##### Records for this task #####

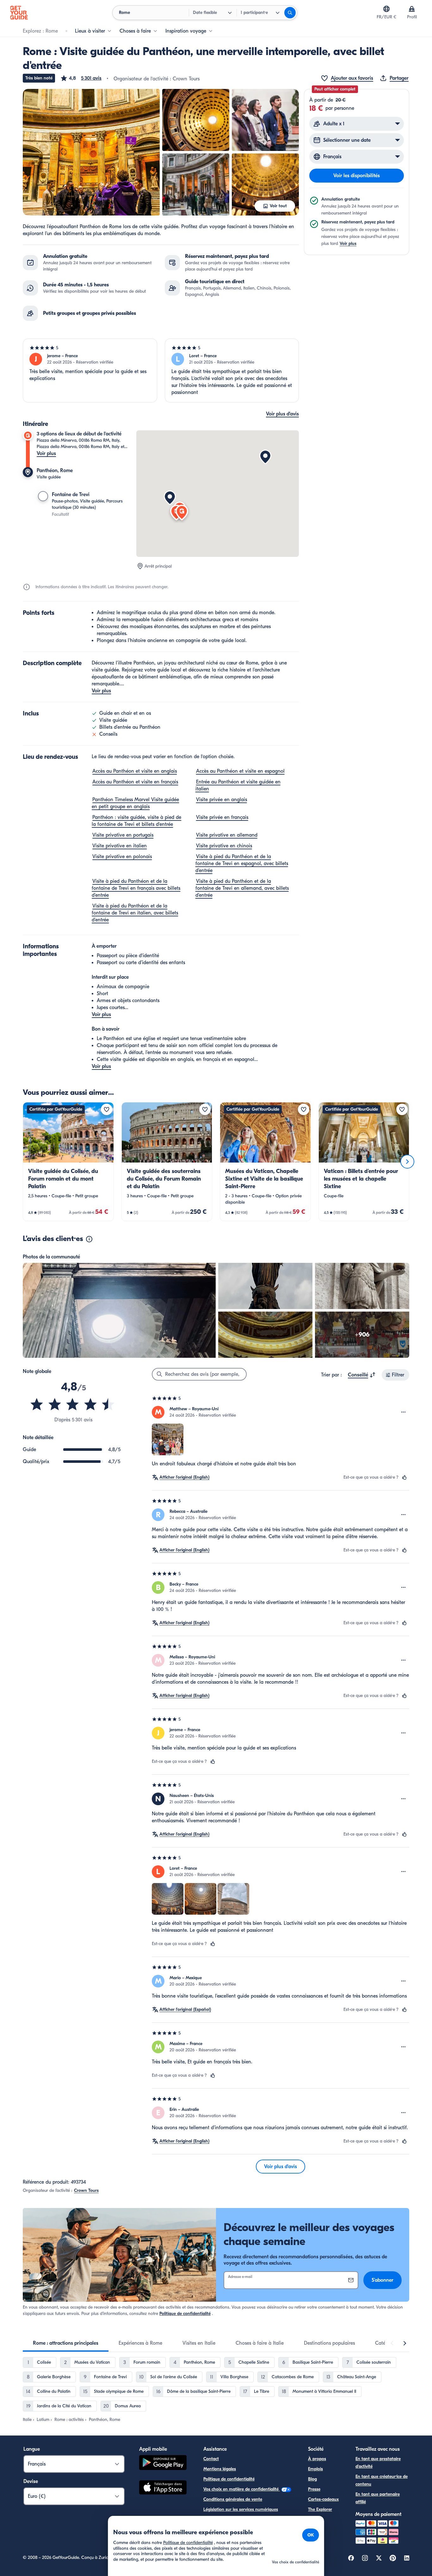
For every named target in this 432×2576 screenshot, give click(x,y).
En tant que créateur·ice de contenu (381, 2480)
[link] (68, 1161)
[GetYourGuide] (19, 13)
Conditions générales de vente (232, 2499)
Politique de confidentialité (185, 2313)
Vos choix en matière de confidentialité (241, 2489)
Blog (312, 2479)
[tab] (65, 2343)
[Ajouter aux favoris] (106, 1109)
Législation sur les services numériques (240, 2509)
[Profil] (412, 9)
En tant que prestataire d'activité (378, 2462)
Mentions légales (219, 2469)
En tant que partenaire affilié (377, 2498)
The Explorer (320, 2509)
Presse (314, 2489)
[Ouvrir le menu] (403, 1412)
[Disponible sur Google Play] (163, 2463)
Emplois (315, 2469)
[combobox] (362, 1375)
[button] (81, 78)
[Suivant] (407, 1162)
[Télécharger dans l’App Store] (163, 2488)
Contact (211, 2458)
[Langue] (386, 9)
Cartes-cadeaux (323, 2499)
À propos (317, 2458)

#####

Lines from the one containing "En tant que créateur·ice" through the last line of the records, restated word for word: that is the whole response.

En tant que créateur·ice de contenu (381, 2480)
[link] (68, 1161)
[GetYourGuide] (19, 13)
Conditions générales de vente (232, 2499)
Politique de confidentialité (185, 2313)
Vos choix en matière de confidentialité (241, 2489)
Blog (312, 2479)
[tab] (65, 2343)
[Ajouter aux favoris] (106, 1109)
Législation sur les services numériques (240, 2509)
[Profil] (412, 9)
En tant que prestataire d'activité (378, 2462)
Mentions légales (219, 2469)
En tant que partenaire affilié (377, 2498)
The Explorer (320, 2509)
Presse (314, 2489)
[Ouvrir le menu] (403, 1412)
[Disponible sur Google Play] (163, 2463)
Emplois (315, 2469)
[combobox] (362, 1375)
[button] (81, 78)
[Suivant] (407, 1162)
[Télécharger dans l’App Store] (163, 2488)
Contact (211, 2458)
[Langue] (386, 9)
Cartes-cadeaux (323, 2499)
À propos (317, 2458)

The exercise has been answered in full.